Dataset entries:
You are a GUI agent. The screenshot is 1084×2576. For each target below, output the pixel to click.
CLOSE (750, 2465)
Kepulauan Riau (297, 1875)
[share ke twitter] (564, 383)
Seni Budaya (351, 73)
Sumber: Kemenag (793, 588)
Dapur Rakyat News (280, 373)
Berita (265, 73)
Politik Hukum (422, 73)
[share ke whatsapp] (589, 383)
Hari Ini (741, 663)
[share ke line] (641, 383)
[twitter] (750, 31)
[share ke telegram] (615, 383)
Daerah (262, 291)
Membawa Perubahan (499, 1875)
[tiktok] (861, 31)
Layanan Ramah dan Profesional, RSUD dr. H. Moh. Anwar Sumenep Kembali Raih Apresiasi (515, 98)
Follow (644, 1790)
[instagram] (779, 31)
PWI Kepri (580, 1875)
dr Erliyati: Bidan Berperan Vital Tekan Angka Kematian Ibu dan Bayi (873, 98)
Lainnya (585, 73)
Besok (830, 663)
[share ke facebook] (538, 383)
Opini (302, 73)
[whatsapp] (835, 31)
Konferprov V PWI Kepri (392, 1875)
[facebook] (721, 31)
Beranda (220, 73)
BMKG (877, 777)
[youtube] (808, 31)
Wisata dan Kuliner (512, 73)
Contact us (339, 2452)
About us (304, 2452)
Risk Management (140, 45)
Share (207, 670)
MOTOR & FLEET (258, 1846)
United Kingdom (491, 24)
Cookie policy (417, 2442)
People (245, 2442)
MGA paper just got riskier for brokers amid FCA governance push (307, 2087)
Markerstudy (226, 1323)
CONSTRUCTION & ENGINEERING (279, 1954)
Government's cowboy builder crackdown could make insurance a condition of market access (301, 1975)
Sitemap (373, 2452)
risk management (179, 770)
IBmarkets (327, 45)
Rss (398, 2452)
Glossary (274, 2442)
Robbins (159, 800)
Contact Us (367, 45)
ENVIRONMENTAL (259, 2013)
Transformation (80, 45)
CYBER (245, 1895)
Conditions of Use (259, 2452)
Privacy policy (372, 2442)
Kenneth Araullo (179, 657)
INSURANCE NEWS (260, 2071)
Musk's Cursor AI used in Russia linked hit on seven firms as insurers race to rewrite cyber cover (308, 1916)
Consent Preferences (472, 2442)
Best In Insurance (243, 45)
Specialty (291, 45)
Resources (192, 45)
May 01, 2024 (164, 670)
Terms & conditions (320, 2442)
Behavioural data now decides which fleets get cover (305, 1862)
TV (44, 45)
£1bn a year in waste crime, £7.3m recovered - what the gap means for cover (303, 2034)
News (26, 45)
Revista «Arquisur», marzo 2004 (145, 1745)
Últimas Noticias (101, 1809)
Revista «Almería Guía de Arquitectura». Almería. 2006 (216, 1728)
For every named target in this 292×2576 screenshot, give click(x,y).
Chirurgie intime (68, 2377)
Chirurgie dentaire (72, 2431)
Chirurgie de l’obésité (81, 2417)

Exercise goal => Please show every line of the records that holds the word "screenshot".

Problem solution =>
You are a GUI agent. The screenshot is 1084×2576. For each target below, output the pixel to click.
For every named target in this 292×2576 screenshot, give click(x,y).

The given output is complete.